Hart waren meine bisherigen Tage als Guide beim Eisfischen auf der Melchsee Frutt in dieser Saison- nicht wegen den Gästen- all meine Touren waren ausnahmslos von schlechtem bis sehr schlechtem Wetter begleitet. Letztes Wochenende wurde ich zu meinem persönlichen Abschluss aber so richtig entschädigt! Schon der Wetterbericht liess Gutes hoffen. Also Samstag Morgen mit Chef Guide Gusti Berchtold an der alten Bergstation abgemacht- kurz nach 8 Uhr begrüssten wir uns. Wir leiteten diesen Weekend Event zu zweit, da über 30 Leute angenommen wurden. Normalerweise sind an Weekends und Events meist zwischen 20-25 Personen anwesend und einer von uns Guides eingeteilt. Im Materialraum alles nochmals kontrolliert, Material zur Ausgabe vorbereitet und schon kamen die ersten Gäste. Zum Sonnenschein draussen durften wir auch bei unseren Gästen in über 30 sonnige Gesichter schauen- top motiviert und bestens gelaunt gings an den See. Am ersten Tag wurde am Melchsee gefischt- eine eher harzige Angelegenheit. Einige Fische waren es dann doch, vor allem passiv mit naturköder überlistet- Bienenmaden an der Hegene.
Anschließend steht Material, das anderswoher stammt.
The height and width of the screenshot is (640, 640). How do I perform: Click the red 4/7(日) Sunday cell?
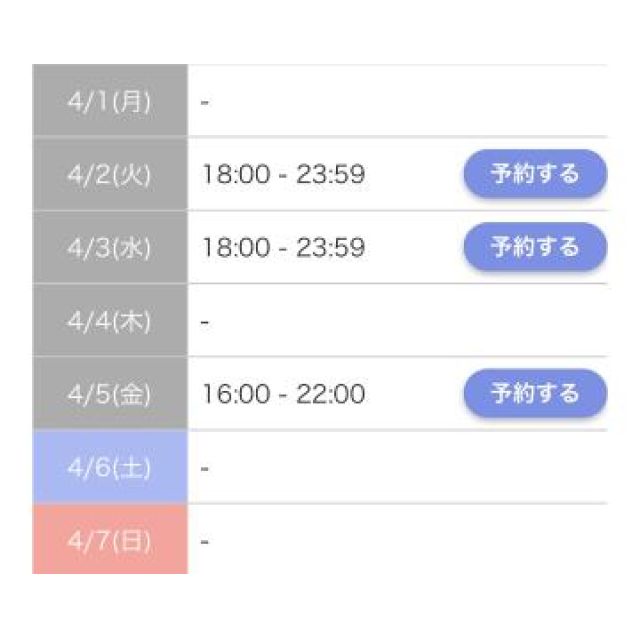coord(110,541)
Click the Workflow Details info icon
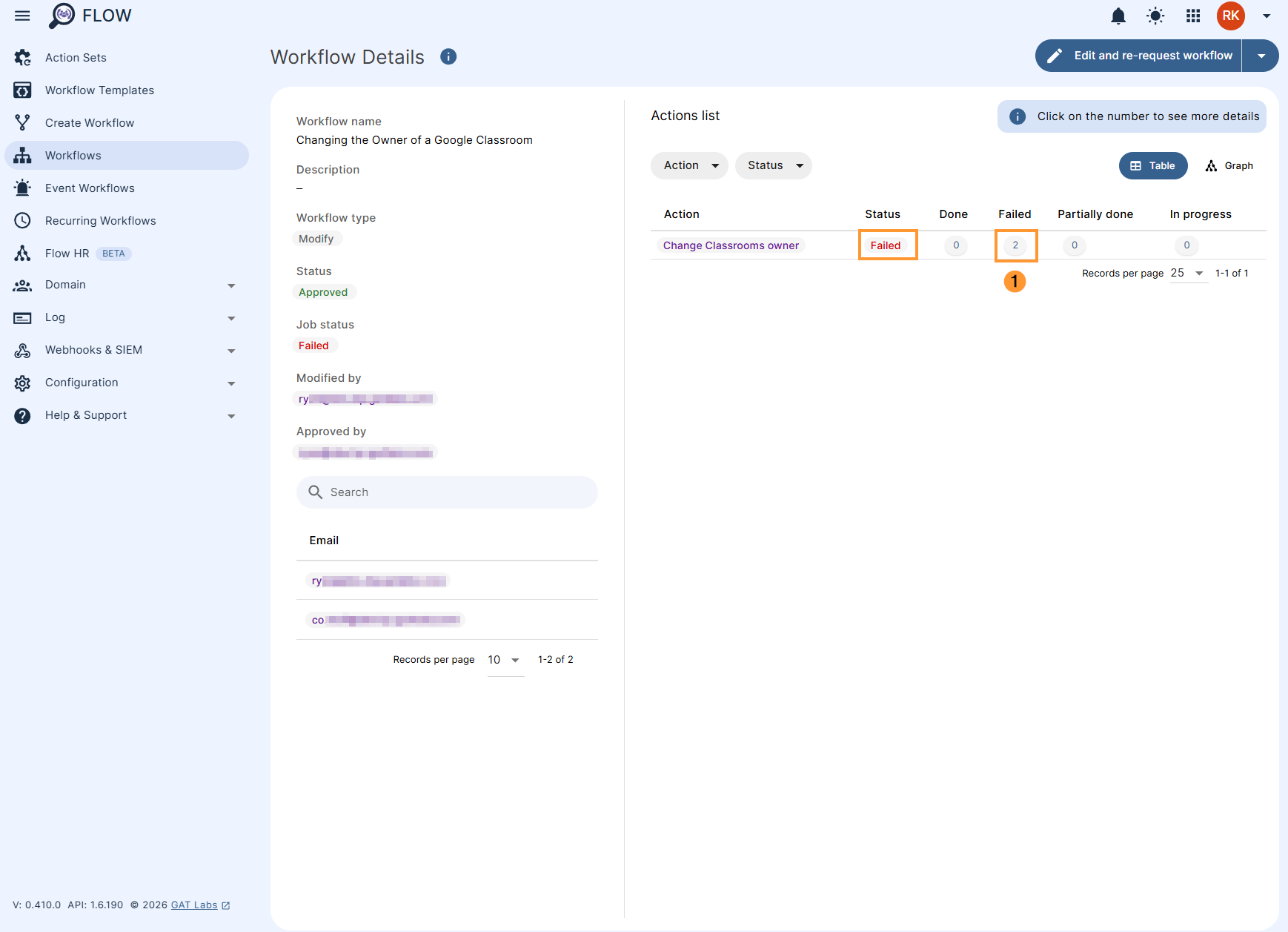This screenshot has height=932, width=1288. coord(448,56)
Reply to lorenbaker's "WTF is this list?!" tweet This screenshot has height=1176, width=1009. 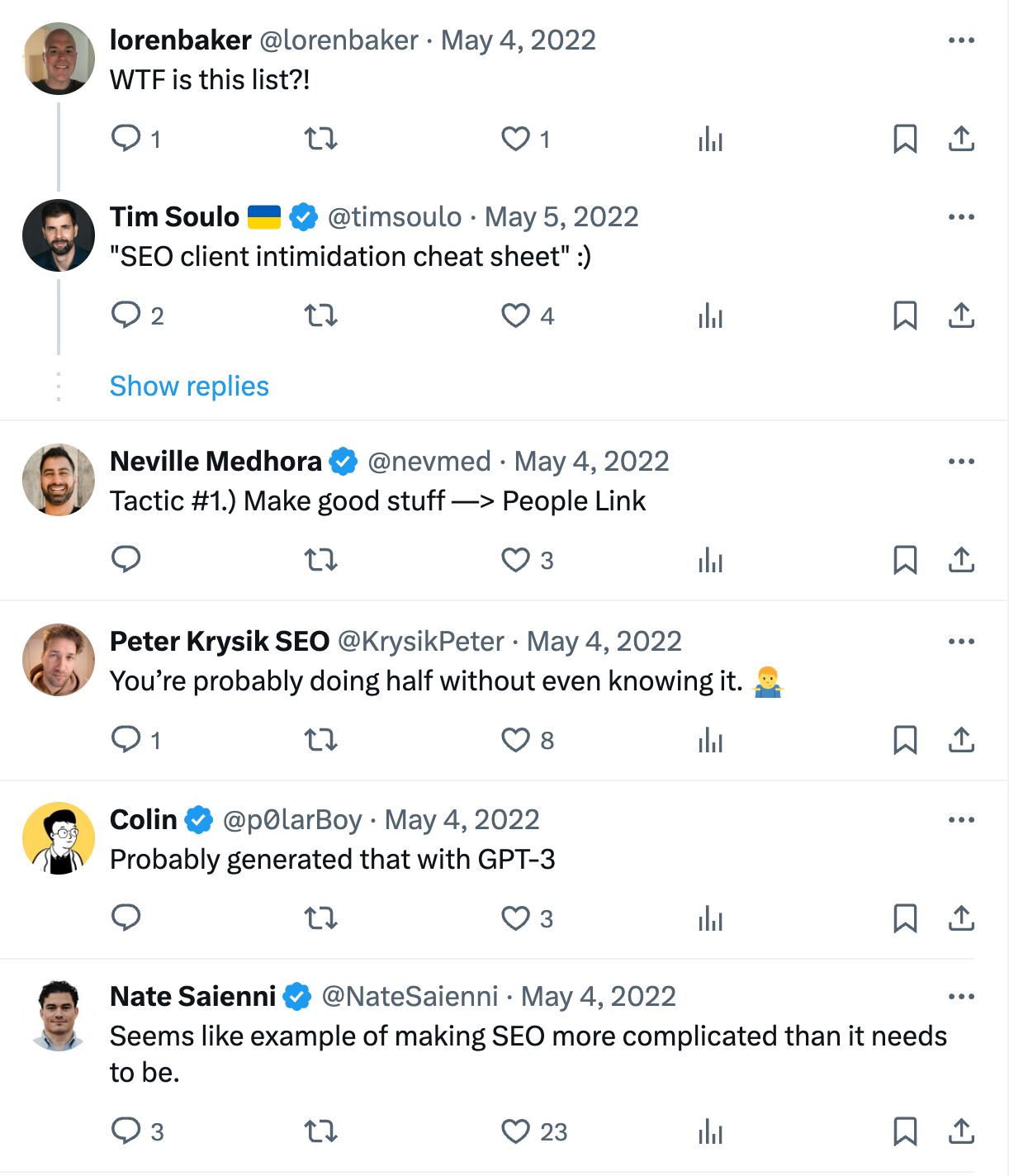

Gegen 15 Uhr begann dann der Trasoprt mit dem Schneetöff Taxi zur Tannalp ins Berggasthaus. Gegen 18 Uhr waren auch die letzten im Übernachtungsdomizil angekommen- der gemütliche Teil nimmt da meist seinen Lauf. So war's dann auch: Geschichten über Geschichten, die Fische mit jedem Bier länger, wurde da und dort bis gegen MItternacht diskutiert und an Plänen für den morgigen Tag geschmiedet. Zwischendurch wurden wir wieder hervorragend und köstlich bewirtet!

Sonntag um 7 Uhr dann Morgenessen- die ersten sah man da aber schon mit Schneeschuhen gegen den See wandern. Bald waren alle am See. ich entschied mich mit einer Gruppe gleich im oberen Teil des Sees einzusteigen. Wiederum bei schönsten Wetter konnten wir im Verlauf des Tages in "meiner Gruppe" 7 Fische landen- ein gutes Ergebnis. Bachsaiblinge, Namaycush und Regenbogenforellen waren dabei Die Fische knallten auf den aktiven Köfi am Tiroler genauso wie passiv auf die Hegenen mit Naturköder. So ging es den meisten Gruppen, praktisch überall konnte man schöne Fische landen. Man musste sich die Fische aber richtig verdienen- im Schnittbrachte jedes zehnte persönlich gebohrte Locheinen Fische- nicht übertrieben. Es brauchte also doch einiges an Willen und Muskelkraft!

Ganz besonders toll waren die Fänge von 3 Namaycush von 47cm, 50cm und 51cm- ein krönender Abschluss halt!